I am applying for a spouse visa vaf4a for my wife. I wanted to know if, under financial requirements, the specified savings need to be in cash or if they can be invested in stocks and funds. All the investments can be liquidated within 24 hours and the portfolio is in the U.K.


----------



## nyclon (Apr 3, 2011)

Have you read FM 1.7 which details the options for meeting the financial requirement? If not, you should.

https://www.gov.uk/government/uploa...3/Financial_Requirement_Guidance_20140324.pdf

You have to have held your investments for at least 6 months and you must liquidate your stocks and funds and deposit the proceeds in a checking or savings account prior to application.


----------



## Crawford (Jan 23, 2011)

There have been several postings where people have had their investments in "instant access" brokerage accounts/mutual funds/401 type accounts/CD's etc and their applications have been put on hold due to these funds NOT being regarded by the Immigration Authorities as instant cash accounts.

Better to liquidate and put the money into deposit or savings accounts.


----------



## LizS (Jan 16, 2014)

They must be "cash". Stock/bonds/etc aren't cash. So, you must liquidate them before the end of the 6 month period. As, I understand it, you can keep them under the investment umbrella, as long as they are cash and meet the other requirements they outline.

What we did was sell enough investments, but leave the cash in the investment account so our final statements showed X pounds/dollars under the cash column. An ISA account would be similar. You can sell the investments you've held for 5 months, as long as they show up as cash before the end of month 6, and its clear you held an equivalent amount previous to that.

Of course, we aren't approved yet, but are waiting for word any day now.

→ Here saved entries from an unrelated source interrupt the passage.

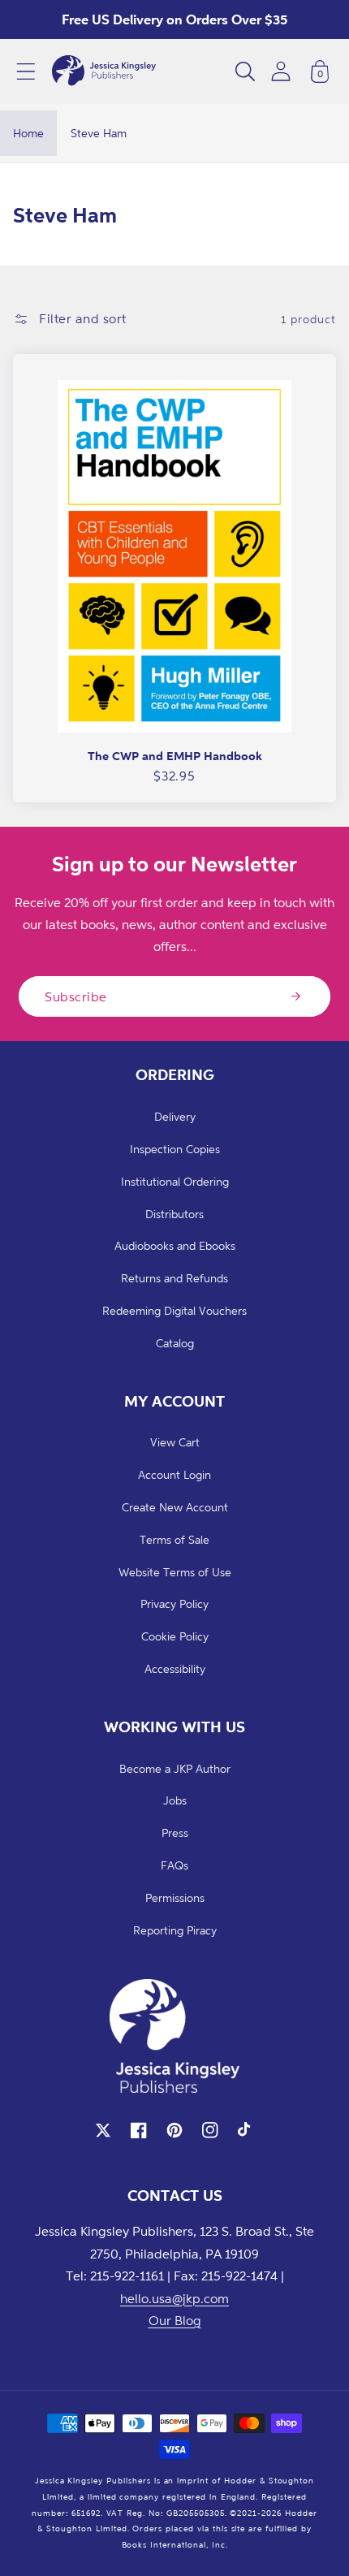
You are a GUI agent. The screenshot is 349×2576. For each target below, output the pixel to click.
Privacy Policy (174, 1603)
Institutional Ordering (175, 1181)
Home (28, 133)
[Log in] (281, 71)
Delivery (175, 1116)
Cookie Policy (175, 1636)
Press (175, 1832)
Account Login (174, 1474)
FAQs (174, 1865)
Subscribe (76, 996)
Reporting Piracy (175, 1930)
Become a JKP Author (175, 1768)
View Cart (175, 1442)
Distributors (174, 1214)
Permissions (175, 1897)
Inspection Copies (175, 1149)
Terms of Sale (174, 1539)
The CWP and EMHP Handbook (175, 756)
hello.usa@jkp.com (174, 2298)
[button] (26, 71)
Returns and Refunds (174, 1278)
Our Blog (175, 2320)
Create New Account (175, 1507)
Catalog (175, 1343)
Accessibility (174, 1668)
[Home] (104, 71)
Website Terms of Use (174, 1572)
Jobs (175, 1800)
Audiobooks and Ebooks (174, 1245)
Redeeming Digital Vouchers (174, 1310)
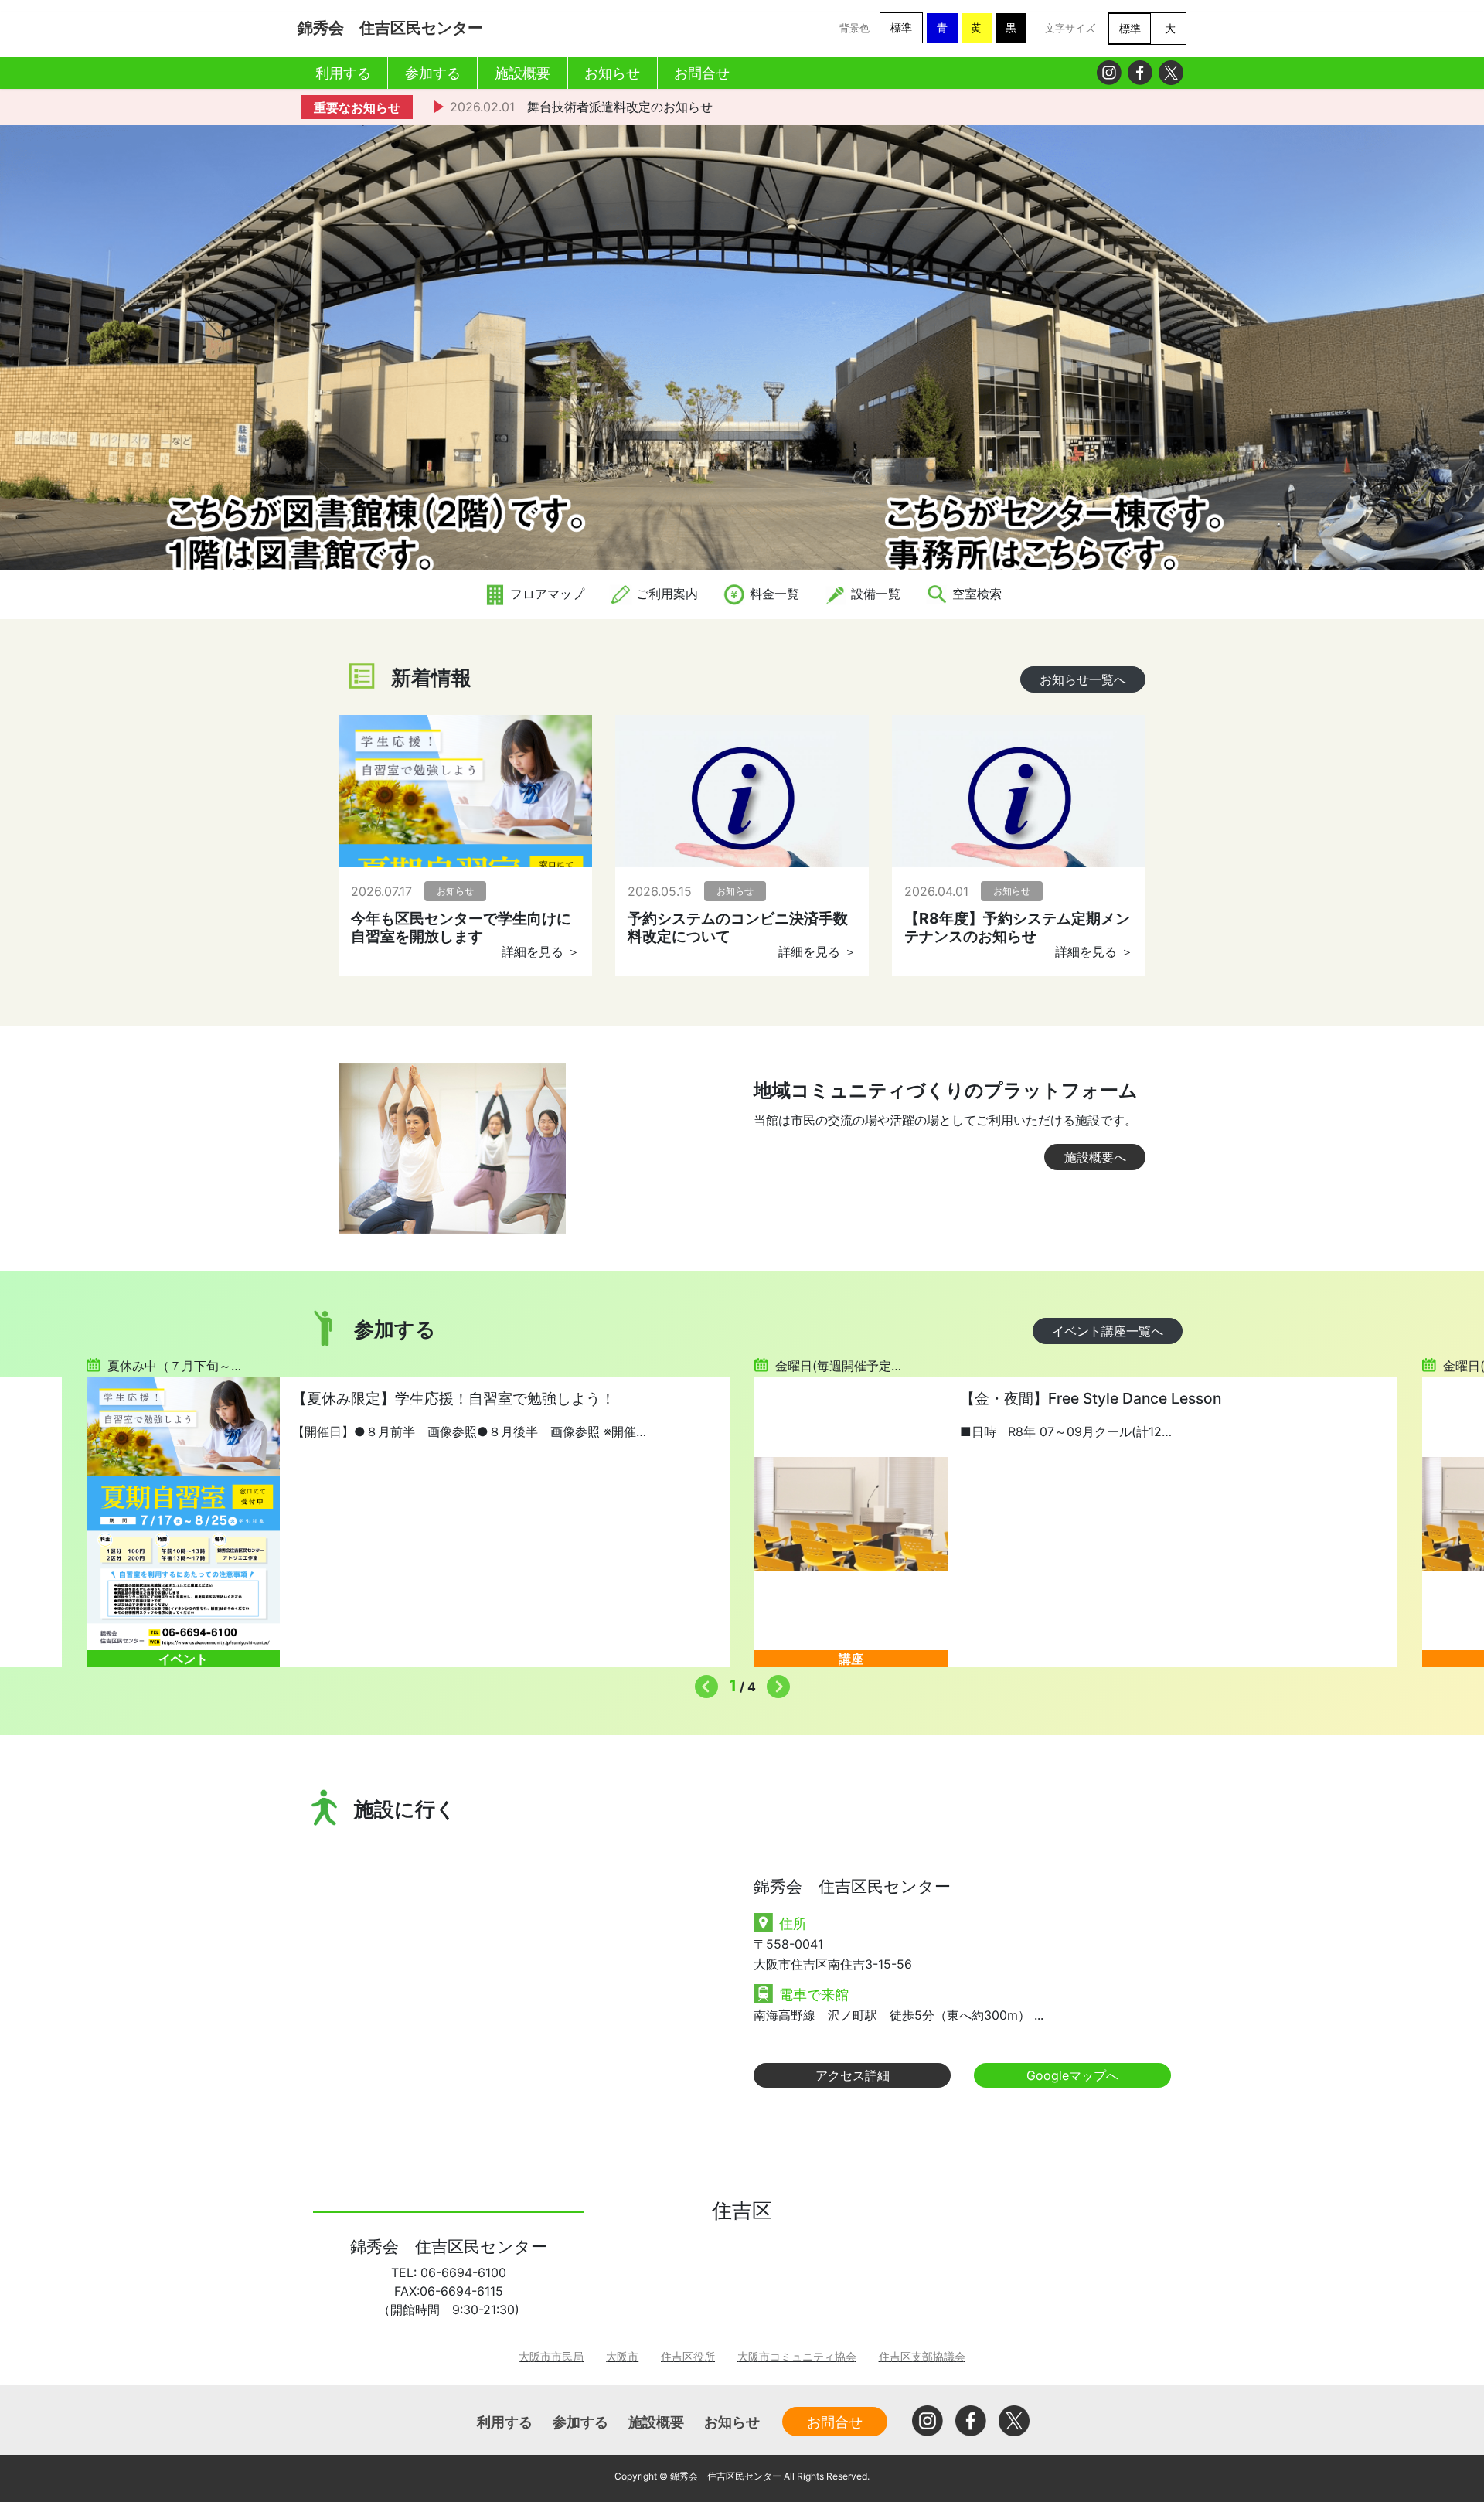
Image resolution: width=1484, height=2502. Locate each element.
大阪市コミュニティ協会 (796, 2356)
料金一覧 (772, 593)
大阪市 (622, 2356)
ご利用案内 (665, 593)
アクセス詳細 (852, 2075)
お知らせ (732, 2421)
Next (774, 1682)
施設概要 (656, 2421)
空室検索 (975, 593)
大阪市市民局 (551, 2356)
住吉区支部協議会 (922, 2356)
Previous (702, 1682)
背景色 (854, 28)
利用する (505, 2421)
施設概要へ (1095, 1157)
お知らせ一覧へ (1083, 679)
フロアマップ (545, 593)
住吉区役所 (688, 2356)
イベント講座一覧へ (1107, 1331)
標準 (901, 27)
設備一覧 (873, 593)
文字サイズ (1070, 28)
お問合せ (835, 2421)
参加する (580, 2421)
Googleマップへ (1072, 2075)
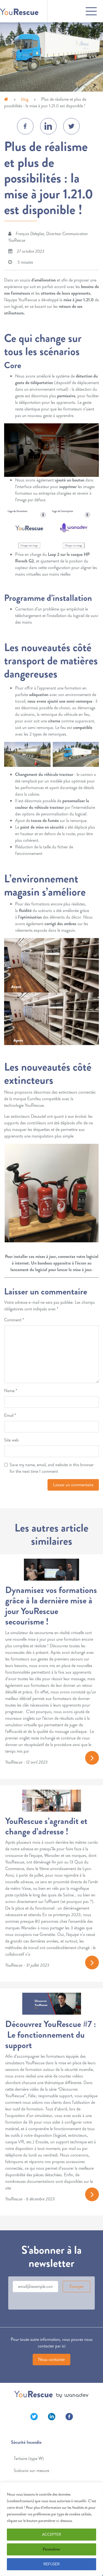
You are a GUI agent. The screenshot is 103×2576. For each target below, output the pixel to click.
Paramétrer (51, 2549)
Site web (11, 1440)
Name (10, 1390)
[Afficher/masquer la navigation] (73, 11)
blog (24, 99)
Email (10, 1415)
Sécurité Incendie (26, 2442)
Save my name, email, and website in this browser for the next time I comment (52, 1468)
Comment (14, 1320)
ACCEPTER (51, 2534)
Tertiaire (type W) (29, 2458)
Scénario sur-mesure (31, 2470)
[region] (51, 2529)
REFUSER (51, 2564)
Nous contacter (51, 2359)
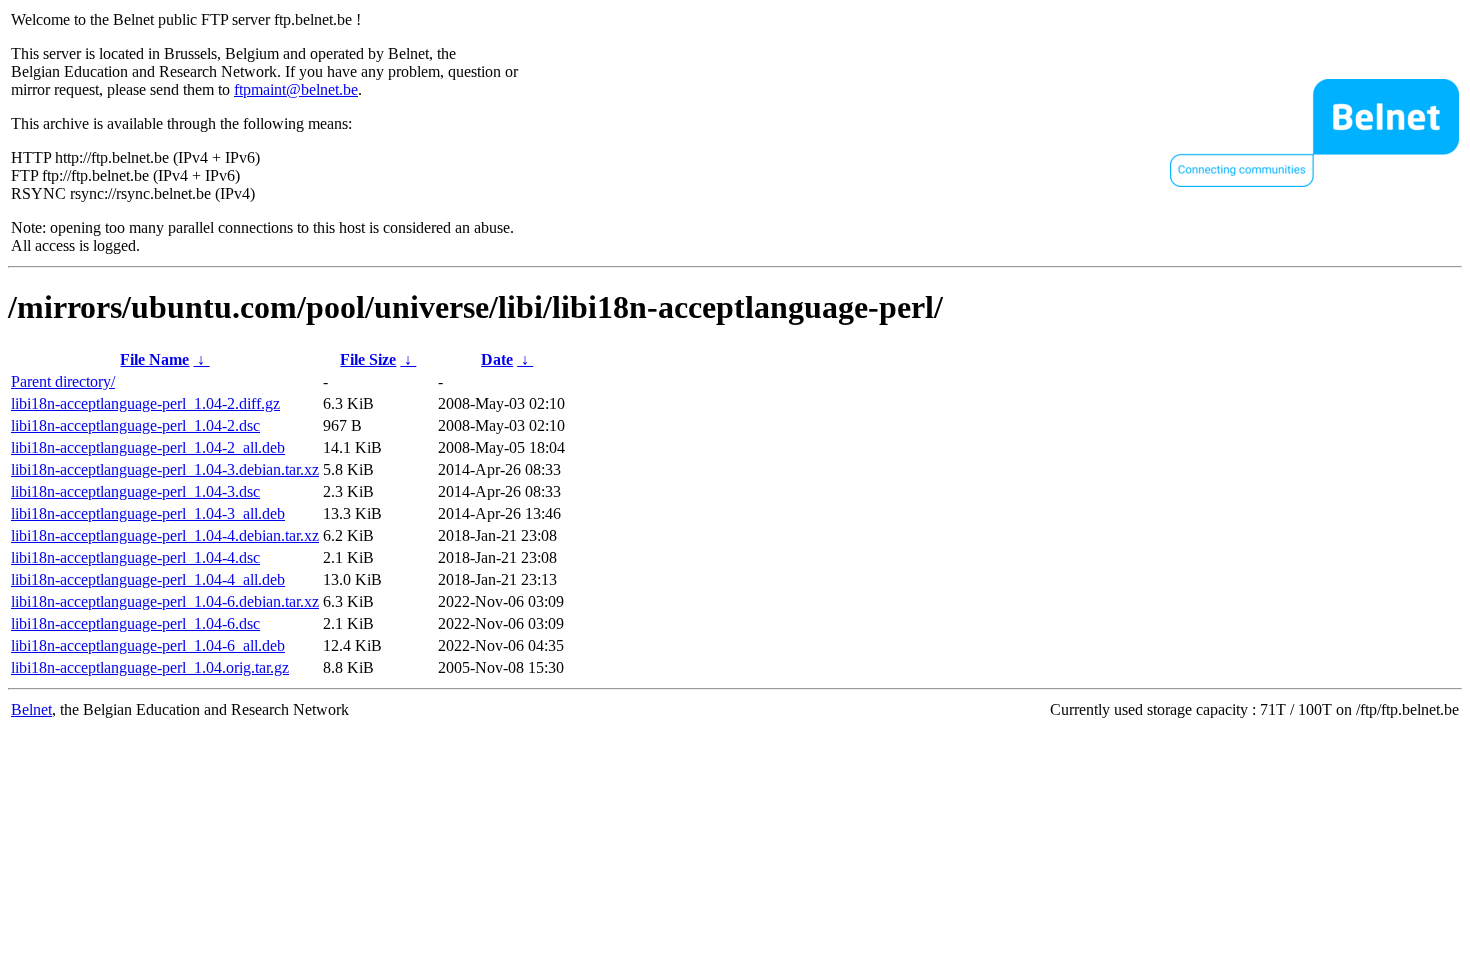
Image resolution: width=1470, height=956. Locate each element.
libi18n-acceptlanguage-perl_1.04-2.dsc (135, 425)
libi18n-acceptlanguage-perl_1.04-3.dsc (135, 491)
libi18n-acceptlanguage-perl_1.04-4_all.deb (148, 579)
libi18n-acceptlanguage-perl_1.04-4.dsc (135, 557)
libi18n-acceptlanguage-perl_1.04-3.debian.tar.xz (165, 469)
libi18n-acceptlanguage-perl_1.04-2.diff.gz (145, 403)
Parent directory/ (63, 381)
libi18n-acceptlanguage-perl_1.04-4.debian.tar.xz (165, 535)
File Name (154, 359)
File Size (368, 359)
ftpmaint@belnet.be (296, 89)
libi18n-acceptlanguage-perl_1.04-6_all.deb (148, 645)
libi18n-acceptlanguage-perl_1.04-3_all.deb (148, 513)
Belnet (31, 709)
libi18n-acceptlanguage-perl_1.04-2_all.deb (148, 447)
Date (497, 359)
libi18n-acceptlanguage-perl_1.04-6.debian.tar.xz (165, 601)
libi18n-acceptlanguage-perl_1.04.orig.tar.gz (150, 667)
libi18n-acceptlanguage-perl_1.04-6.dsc (135, 623)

Read the link nyclon points to, especially 7.4, and interpret it for yourself.

What Crawford says makes me nervous, but according to their own wording pension/investment accounts holding cash 'should' be fine as long as they meet the conditions of 7.4, even if there is a penalty to withdraw.


----------



## Joppa (Sep 7, 2009)

7.4.3. in FM1.7 has a table that shows all the requirements that have to be met in order for the funds to be considered cash account. Sometimes the cash component staying in the investment account of stocks and shares can be considered cash account, sometimes not. The document gives an example of stocks and shares ISA as permissible, and brokerage account as inadmissible. It's safest to transfer the cash out and pay into a conventional bank or building society account.


----------